After returning from lunch, Sidibe resumed firearms training. Around 2:30 p.m., Sidibe
was informed that Miller had detected the smell of alcohol on his breath. After being escorted off
the range in front of his peers, Sidibe received orders to submit to two portable breath tests. Both
of the portable breath tests returned results of 0.0. Sidibe then received directions to place his gun
in his vehicle. A deputy then drove Sidibe to a precinct where he took a breathalyzer test, which
returned a result of 0.0. Sidibe was told that refusal to submit to these tests would result in
disciplinary action for insubordination.
Two internal affairs (IA) investigators, Detectives Teresa Berg and Timothy Donlin,
interviewed Sidibe regarding his alcohol usage and off-duty activities in the hours before the
firearms training.
Following the incident at the range, Sidibe’s colleagues ridiculed him about the events at
the range and about the ensuing investigation. These comments upset Sidibe, and he took time off
and switched from day to evening shift to avoid them.

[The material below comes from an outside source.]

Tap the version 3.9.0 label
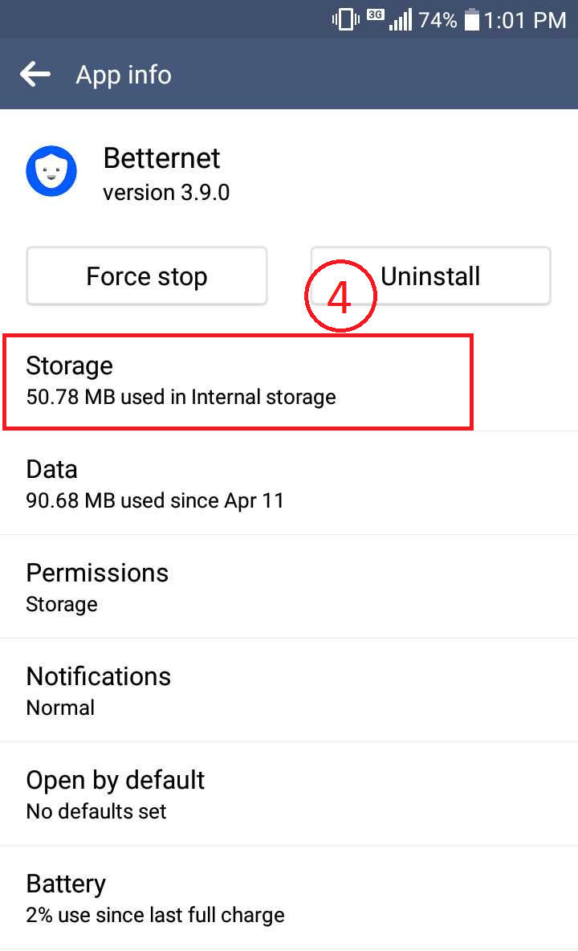Image resolution: width=578 pixels, height=951 pixels. point(166,193)
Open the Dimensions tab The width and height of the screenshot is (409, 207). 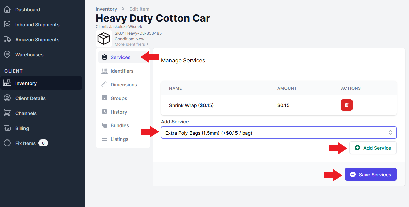[124, 85]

On May 8, IA issued an investigative report regarding the events of March 13. A week
later, Sidibe submitted a written statement contesting several portions of the investigative report.
The next week, Berg and Donlin conducted a second interview with Sidibe, questioning him
regarding his rebuttal statement. During the interview, Sidibe shared his concern that the
allegations would disrupt his promotion to patrol deputy.
Despite finding no wrongdoing, IA opened a formal investigation. That investigation will
remain on Sidibe’s personnel record, regardless of the result.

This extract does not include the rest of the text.